A Multiscale View of the Mechanisms Underlying Ketamine's Antidepressant Effects: An Update on Neuronal Calcium Signaling

Abstract

Major depressive disorder (MDD) is a debilitating disease characterized by depressed mood, loss of interest or pleasure, suicidal ideation, and reduced motivation or hopelessness. Despite considerable research, mechanisms underlying MDD remain poorly understood, and current advances in treatment are far from satisfactory. The antidepressant effect of ketamine is among the most important discoveries in psychiatric research over the last half-century. Neurobiological insights into the ketamine's effects have shed light on the mechanisms underlying antidepressant efficacy. However, mechanisms underlying the rapid and sustained antidepressant effects of ketamine remain controversial. Elucidating such mechanisms is key to identifying new therapeutic targets and developing therapeutic strategies. Accumulating evidence demonstrates the contribution of the glutamatergic pathway, the major excitatory neurotransmitter system in the central nervous system, in MDD pathophysiology and antidepressant effects. The hypothesis of a connection among the calcium signaling cascade stimulated by the glutamatergic system, neural plasticity, and epigenetic regulation of gene transcription is further supported by its associations with ketamine's antidepressant effects. This review briefly summarizes the potential mechanisms of ketamine's effects with a specific focus on glutamatergic signaling from a multiscale perspective, including behavioral, cellular, molecular, and epigenetic aspects, to provide a valuable overview of ketamine's antidepressant effects.
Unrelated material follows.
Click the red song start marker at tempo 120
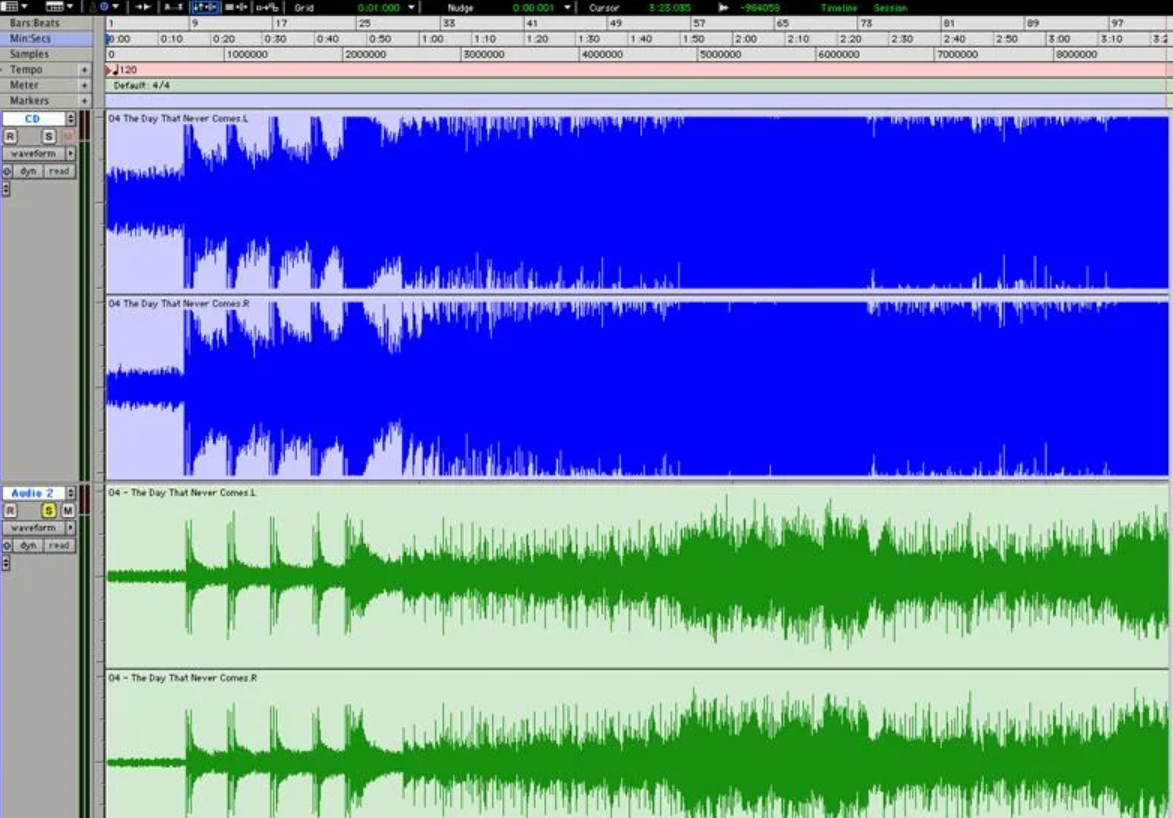Screen dimensions: 1173x818 pos(111,70)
Keywords: antidepressant action; calcium signaling; epigenetics; gene expression; glutamate receptor; ketamine; neuroplasticity; stress.

FIGURE 1

Proposed mechanisms of ketamine’s antidepressant action. The binding of ketamine to N-methyl-D-aspartate receptors (NMDARs) on GABAergic interneurons disinhibits glutamatergic neurons, which results in increased synaptic glutamate release. AMPAR activation by glutamate increases brain-derived neurotrophic factor (BDNF) levels. Although the exact source of BDNF is yet to be determined, local release of BDNF is thought to stimulate TrkB receptors. This activation activates intracellular signaling, such as the Ca²⁺ pathway. Another mechanism is the direct inhibition of NMDAR by ketamine. Inhibiting postsynaptic NMDARs reduces eEF2 via the inactivation of CaMK (eEF2 kinase), which leads to enhanced local protein synthesis of BDNF. Increased intracellular Ca²⁺ stimulates CaMKs and their downstream targets, including MeCP2, MEF2, and HDAC5. MeCP2, a transcriptional regulator, binds to methylated CpG sites on the genomic region and interacts with other transcription repressors, including HDACs. CaMKII phosphorylates MeCP2, promotes its nuclear export, and increases activity-dependent transcription. MEF2 recruits HDAC5 and removes activating acetyl groups from histones, which results in a silenced or repressed state of transcription. CaMKII phosphorylates HDAC5, which promotes nuclear export and increases activity-dependent transcription. Ketamine is known to increase the phosphorylation of CaMKII, MeCP2, and HDAC5 (see detail in the main text). Thus, ketamine-mediated enhancement of intracellular Ca²⁺ signaling is linked to epigenetic regulation of transcription, which leads to long-term synaptic plasticity and, consequently, prolonged antidepressant-like effects.